It’s got to be said and SAP will hate me for it but in light of A1S’s launch, the sooner they kill off BusinessOne the better. Here’s why. In thinking about the upcoming A1S service, SAP wants to pitch it at the 50 user level. That’s a stake in the ground but as I asked Henning Kagermann – what if I’m a 25 person business? What if I don’t need what B1 has to offer but can manage perfectly well with A1S’s pre-built processes? Henning surprised me a little by saying that it isn’t necessarily about size but about required capability. This still creates a problem.
While I don’t expect A1S to be super function rich at launch, I believe it will be fleshed out very quickly. It will have to in order to be credible when compared with other offerings and SAP will have to get used to a rolling quarterly release cycle. In turn, that means there is bound to be significant overlap between A1S and B1. In that 25 person business scenario – and there are a LOT of those companies, there comes a point when B1 doesn’t make economic sense. So who might get in on the act? I’ve alluded to this idea in a post I wrote for ZDNet.
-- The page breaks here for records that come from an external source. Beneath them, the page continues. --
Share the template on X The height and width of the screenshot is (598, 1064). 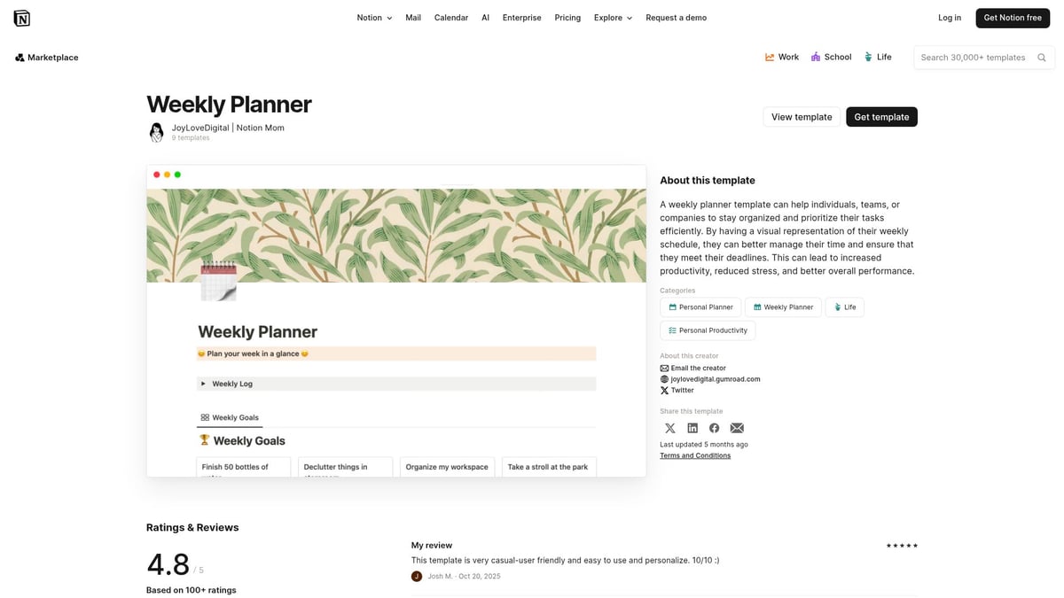pos(670,428)
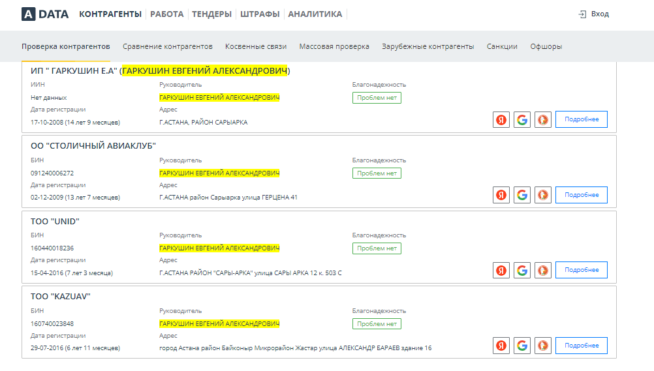Image resolution: width=654 pixels, height=371 pixels.
Task: Click the DuckDuckGo icon for ТОО KAZUAV
Action: point(543,346)
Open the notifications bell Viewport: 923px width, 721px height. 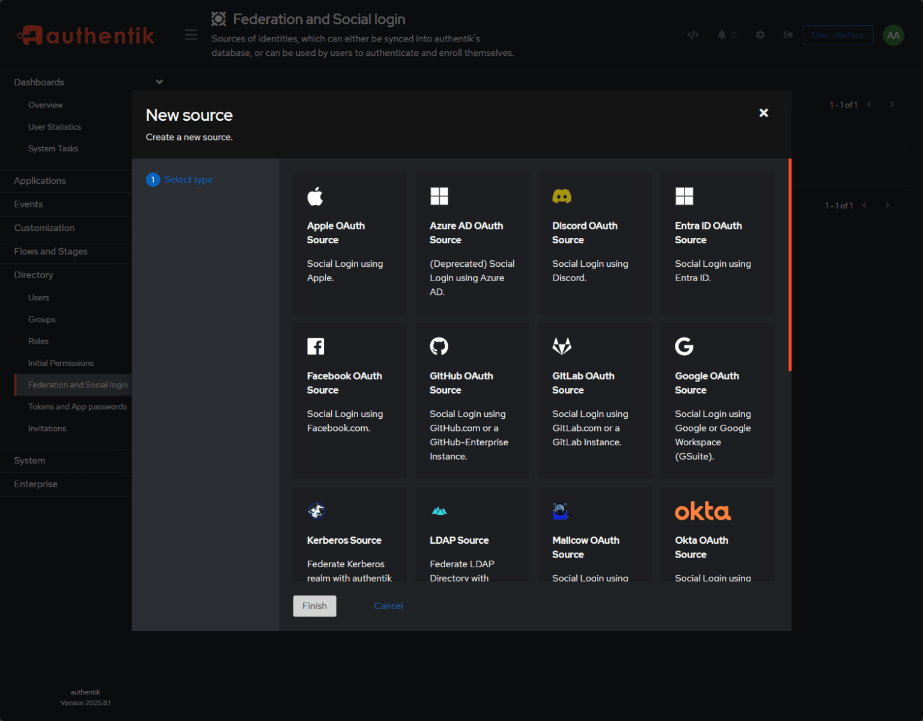coord(722,35)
BusinessOne’s go to market strategy is based on a reseller model where the reseller gets a slice of the license fee pie plus the juicier implementation costs. But as we’ve seen, A1S doesn’t have much of an implementation story. Click options here, there and off you go. I’d argue that the pre-sales ‘See’ and ‘Try’ options are more important than than agreeing to buy the service because once you’ve had a bash at it then it’s not really a decision that’s hard to make. It either works for your users or it doesn’t.
That gives SAP resellers a genuine reason to get involved because See/Try is the implementation. Therefore, to be meaningful, an A1S See/Try requires that target customers be prepared to hand over a dataset so they can make a genuine assessment. In turn that means mapping data, coding structures and the like. If you’ve gone that far then as a customer, you’ve already made a significant time and monetary investment. You might even be prepared to work in a multi-tenanted environment rather than the mega-tenant play SAP plans to offer. As an aside, that would help drive down costs.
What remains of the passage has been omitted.